T’as sept ans et on dirait souvent que t’en as dix-sept. Tu te débrouilles comme un grand depuis déjà longtemps. Parfois, j’ai l’impression que je ne t’ai rien montré, que tu as tout appris par toi-même. T’as jamais été dans mes jupes, t’as plutôt toujours eu une longueur d’avance. En fait, tu es un grand, mon grand petit dernier indépendant.
Je peux compter sur mes doigts les fois où je t’ai réconforté, aidé, cajolé. C’est comme si tu en avais pas vraiment besoin. Toutes ces manifestations de maman qui prennent soin, tu ne comprends pas ça. Tu veux de l’air mon fils, le grand air. Celui qui souffle fort et qui t’amènera loin.
Depuis tes deux ans, je te regarde aller de l’avant sans te retourner. Affronter la vie avec le sourire confiant et approcher les inconnus sans méfiance. Bien que je sois là derrière toi, tu ne sembles pas vraiment t’en soucier. Comme si tu savais exactement quoi faire si le pire arrivait. Est-ce que tu saurais réellement quoi faire ou es-tu totalement inconscient du fait que parfois, les événements peuvent prendre une tournure dramatique ? Je crois que c’est un beau mélange des deux. Un amalgame de tout ça qui m’amène un lot de stress maternel que je considère troublant par moment. Moi aussi je suis mélangée, mon fils. Dois-je te laisse aller, trois pas derrière toi, en admirant ta belle indépendance, ou dois-je marcher devant toi pour que tu apprennes que la vie est un sport dangereux ? Je fais de mon mieux, j’essaie de faire les deux.

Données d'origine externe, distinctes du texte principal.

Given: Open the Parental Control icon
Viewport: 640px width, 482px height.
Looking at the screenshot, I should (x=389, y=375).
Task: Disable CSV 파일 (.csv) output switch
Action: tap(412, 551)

En même temps, après sept ans d’expérience d’être ta maman, je ne me vois plus te restreindre dans ton désir d’indépendance. Les tentatives que j’ai fait pour me faire croire que tu avais besoin de ta maman comme ton frère ou la plupart des autres enfants t’ont rendu malheureux. Ça te fâche, tu frustre dans ton désir de prendre des initiatives et de t’accomplir. Parce que oui, tu t’accompli. Avec un caractère que je qualifie souvent de tête de cochon mais je l’accepte maintenant. Parce que c’est comme ça que tu apprends. Parce que des fois, c’est à la dure que tu comprends et que par la suite tu feras les choses autrement.
Je peux être perçue comme une mère qui laisse son enfant faire tout ce qu’il veut. La nuance, c’est que je te laisse vivre ton expérience humaine comme tu le souhaitse, en accord avec ta nature et ce que tu es. Il arrive que je me fasse la réflexion que tu n’es peut-être pas tout à fait humain, mais j’ai cheminé moi aussi. J’ai compris que je devais t’aimer comme tu es Alors j’accepte. Je suis la maman jamais bien loin, juste là, qui surveille en se répétant « j’espère que ça va bien aller ». Même quand ça se passe mal, tu viens rarement vers moi. Tu peux te retourner, vérifier si je suis là, te relever et continuer. Pour toi, c’est amplement suffisant.
Il y a ce moment, le soir quand tu te couches où je te borde et discute avec toi de ta journée. Tu me parles avec fierté de ce que tu as fait. Ta grande curiosité fait en sorte que tu peux me poser milles et une question sur la vie. Comme si, dans ta tête, tu préparais ton expédition à travers la vie humaine du lendemain. Dans tes questions, je sens parfois que tu veux contre valider certaines de tes peurs. Avec le sourire, ton enfant téméraire, tu m’écoutes et je te sens heureux. Je profite de ce moment précieux où tu prends le temps de m’enlacer en me soufflant à l’oreille le plus doux des je t’aime. « Moi aussi je t’aime » que je te réponds en tentant d’étirer un peu plus longtemps l’unique moment ou tu es à mes côtés plutôt que trois pas en avant.